Hi there! I am brand new to beekeeping and Flow Hives! We have some friends and family that have been beekeepers for years, and they are a great resource, but none use the flow hive. I have wanted to start beekeeping for about 10 years and after a lot of research really fell in love with the flow hives and hope I can convince our friends, here is hoping I have a great start!!
Hey Colleen! Welcome to the forum
Did you get a Flow hive yet? Guess you’ll wait til next season for bees but that gives you plenty of time to get familiar with things first. And you and your beekeeping friends can check out all the wonderful harvesting pics too! I’m about to have a second harvest in a couple more days - two of my hives have Flow supers on and they are bursting
I have my new hive ready to go! I already have the bees in a traditional hive from our friend. It has been here in its spot for about a month.
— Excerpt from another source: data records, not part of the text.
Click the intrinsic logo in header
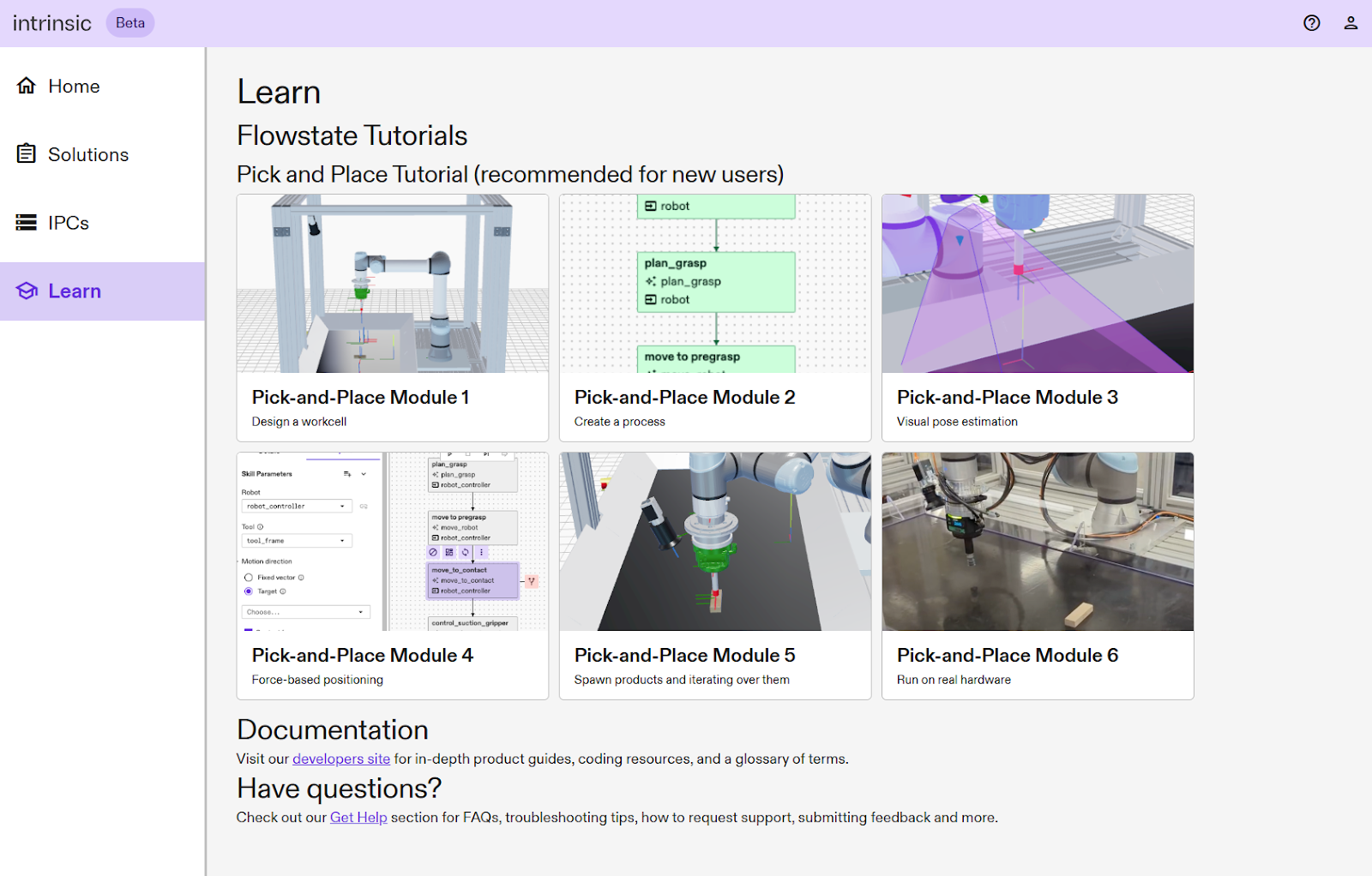1372x876 pixels. [x=51, y=23]
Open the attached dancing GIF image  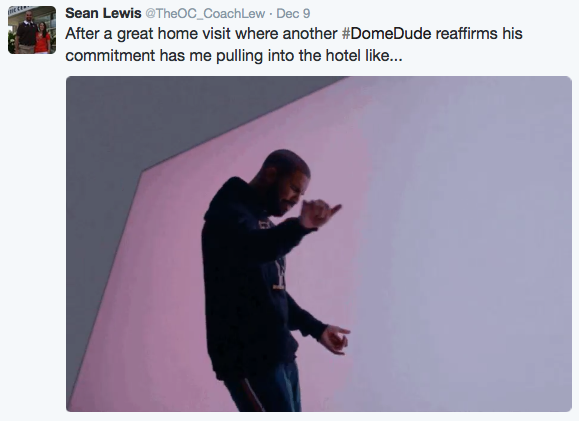[x=319, y=244]
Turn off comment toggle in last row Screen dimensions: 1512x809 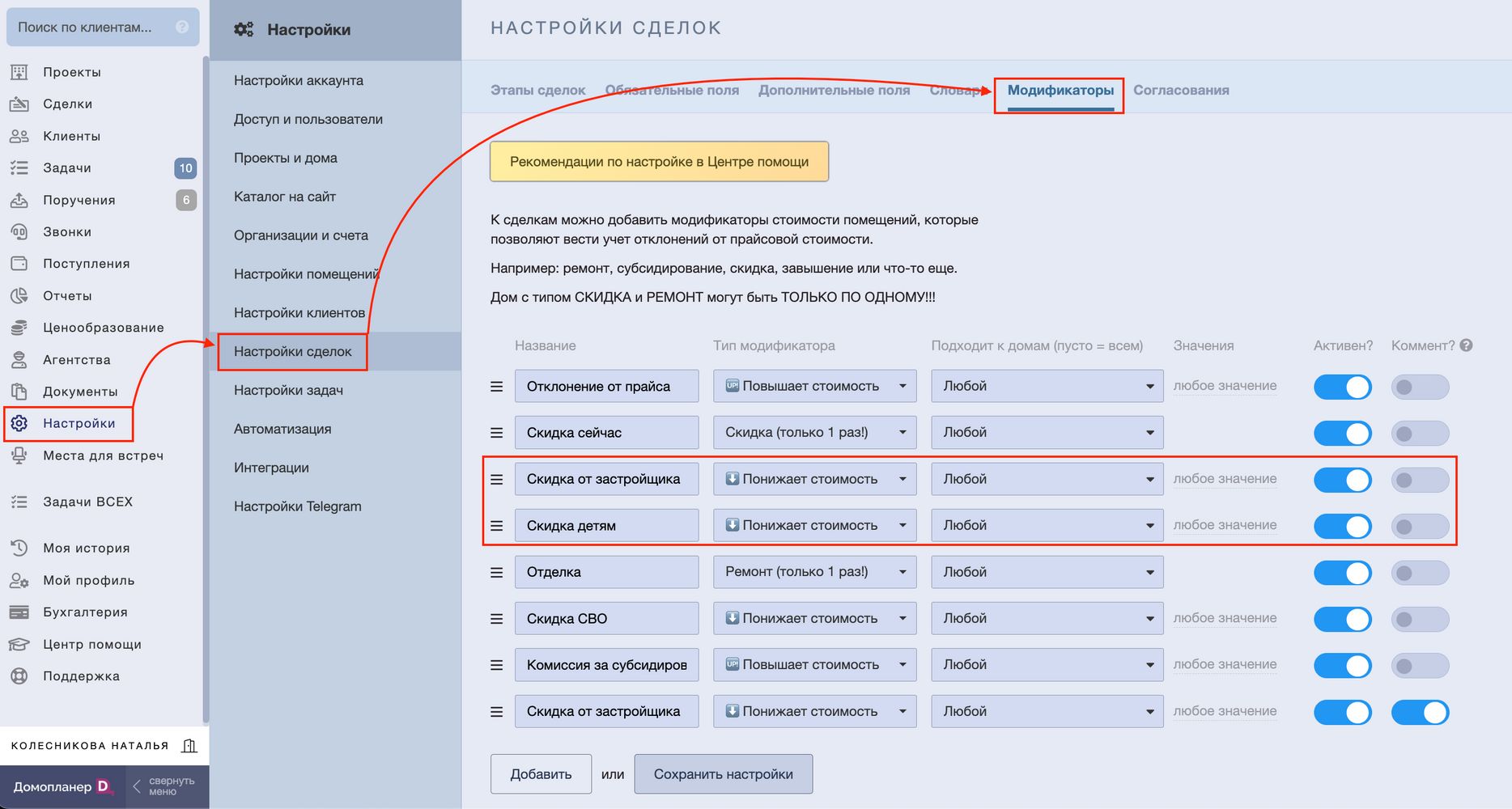(x=1420, y=712)
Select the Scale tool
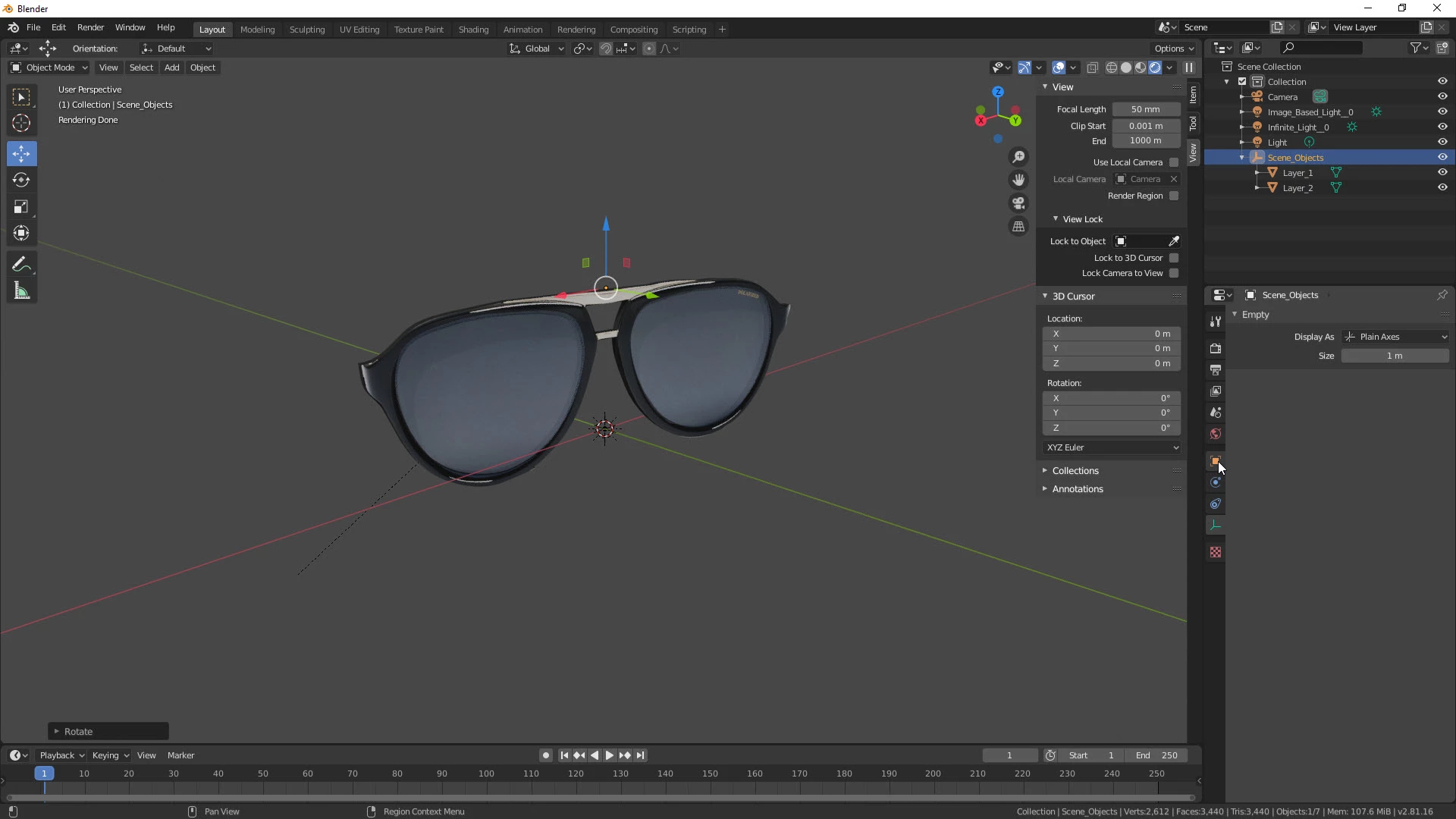Viewport: 1456px width, 819px height. [21, 206]
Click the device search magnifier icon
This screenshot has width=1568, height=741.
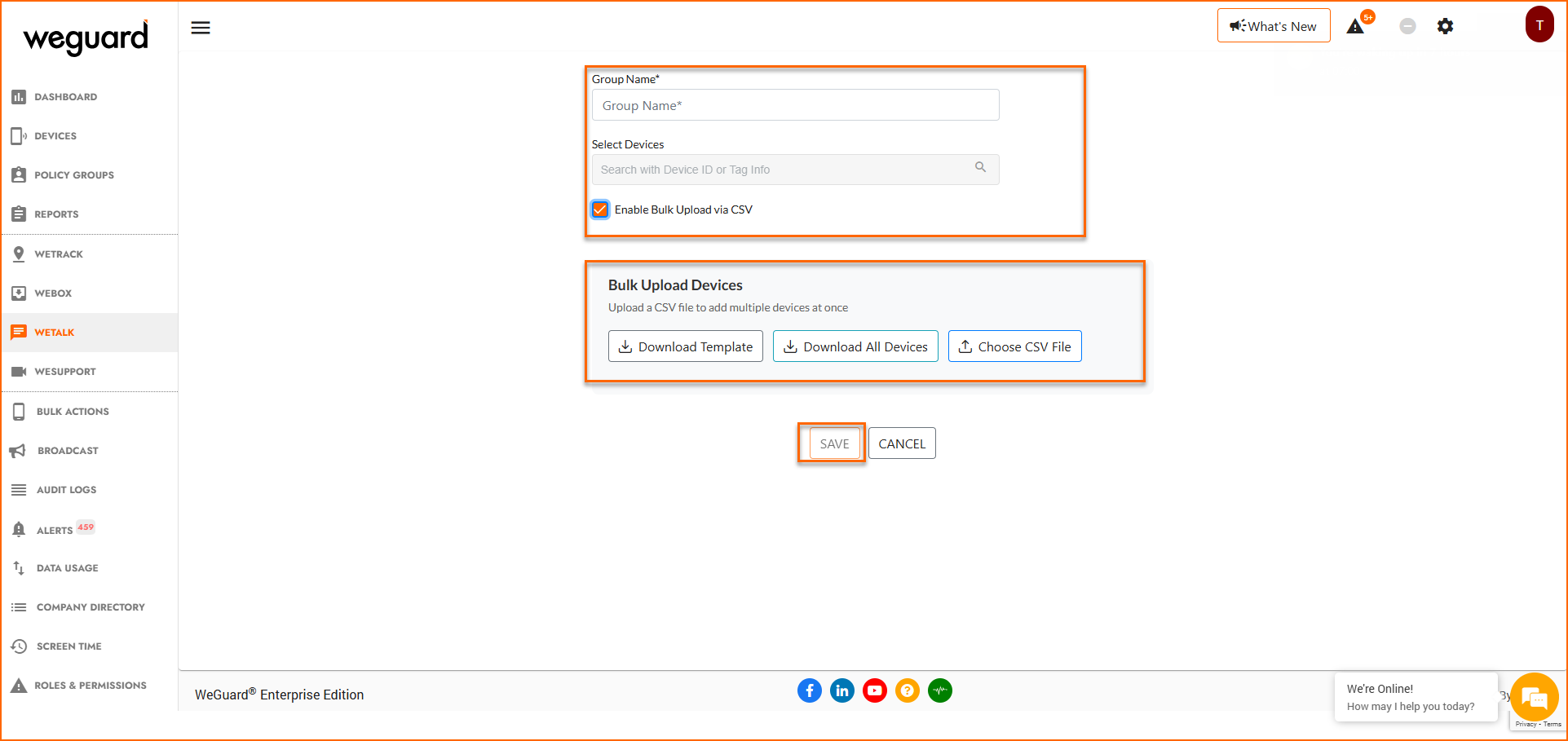[x=980, y=168]
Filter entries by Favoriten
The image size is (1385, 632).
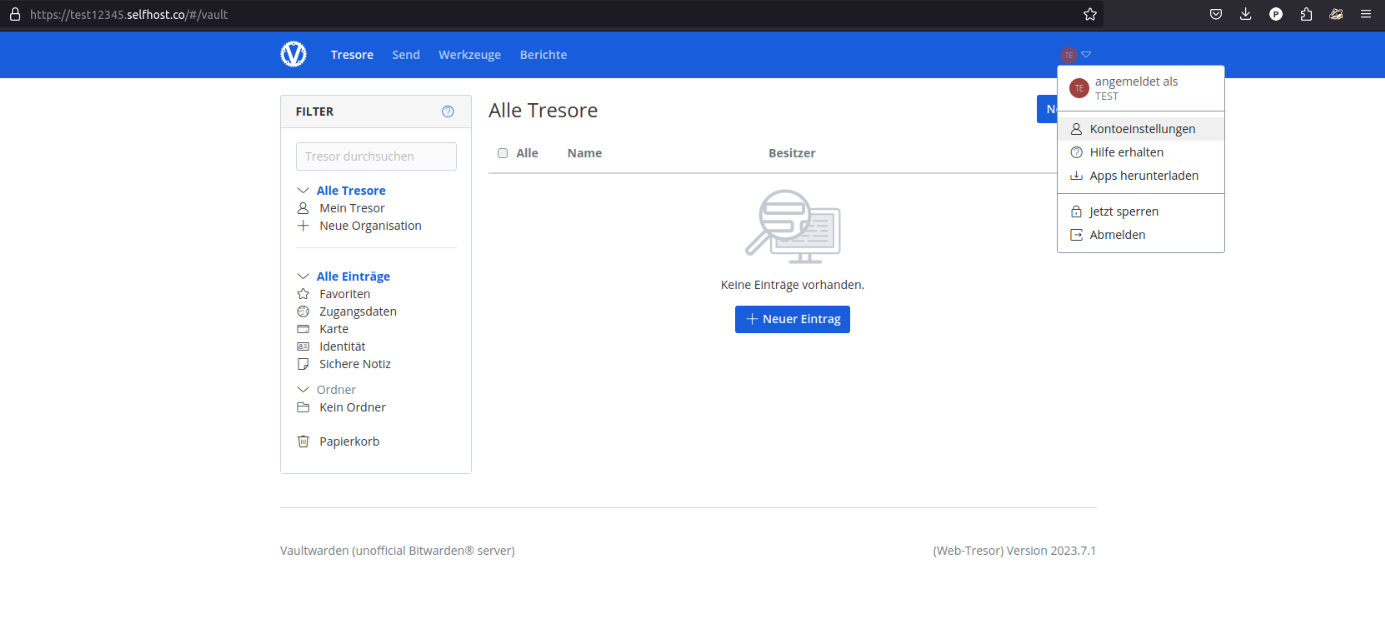[x=344, y=294]
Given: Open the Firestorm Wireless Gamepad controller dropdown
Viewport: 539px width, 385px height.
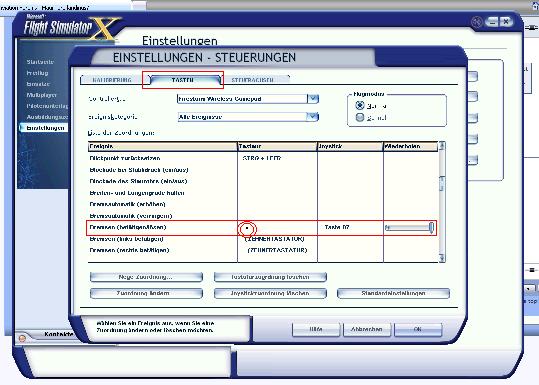Looking at the screenshot, I should (313, 99).
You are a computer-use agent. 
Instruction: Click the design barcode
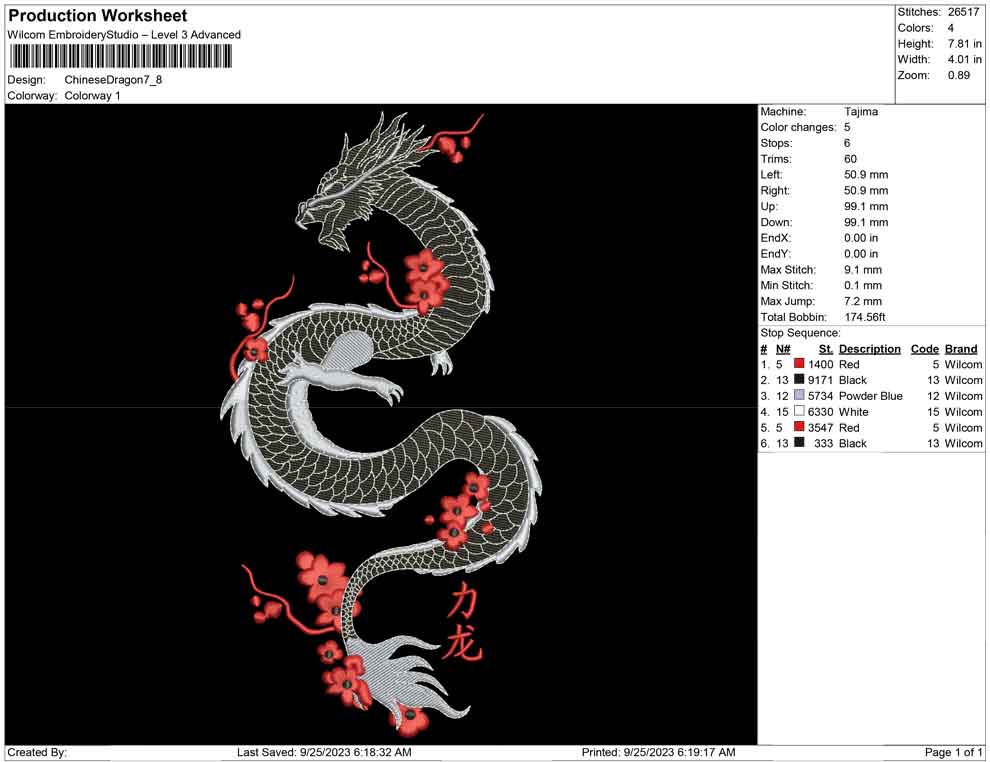[x=120, y=55]
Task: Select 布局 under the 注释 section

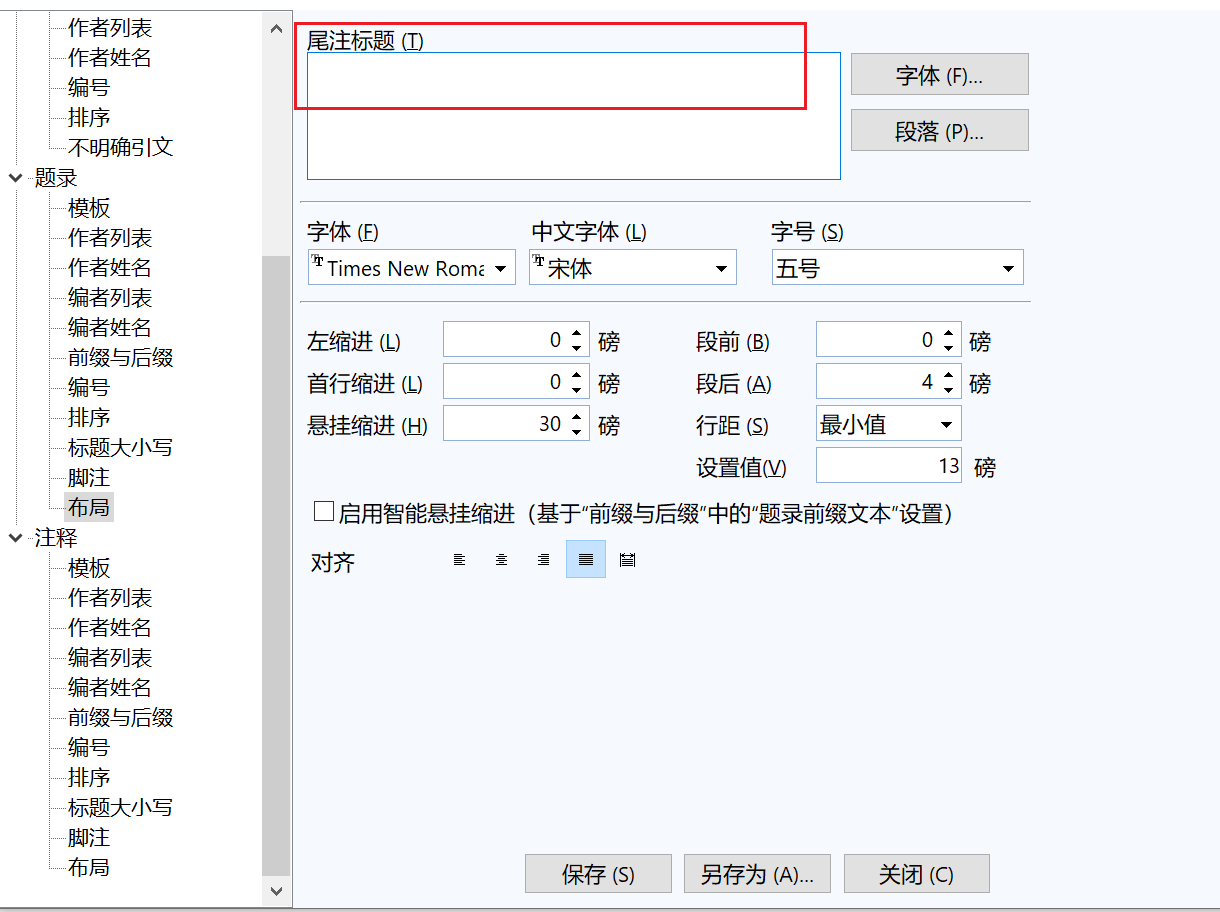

My plan is to transplant those frames into the flow hive tonight and put it exactly where the current hive is. I am going to scrape some of the wax from the current hive and place in the new flow hive brood box. The current frames were not level and are quite warped, but being new I’m afraid to remove the comb and try to tie in to new frames, I was thinking I will put some new frames on the outside and slowly try replacing the old ones. I haven’t been successful in getting ahold of a beekeeping association in my area to have someone that is experienced come help… hopefully they will reply soon! Our friend isn’t comfortable doing it either.
Does this sound ok? Any suggestions or advice?
The bees are likely to use the old comb as a guide so it may all end up crooked.
You don’t have to remove the comb from the old frames, you can probably just push it straighter.
If you’re going to do two brood boxes, you can put new frames in the upper box and make sure they do it right (with foundation). Then you can worry about the crooked frames later - when they are empty just scrape out the wax and render it.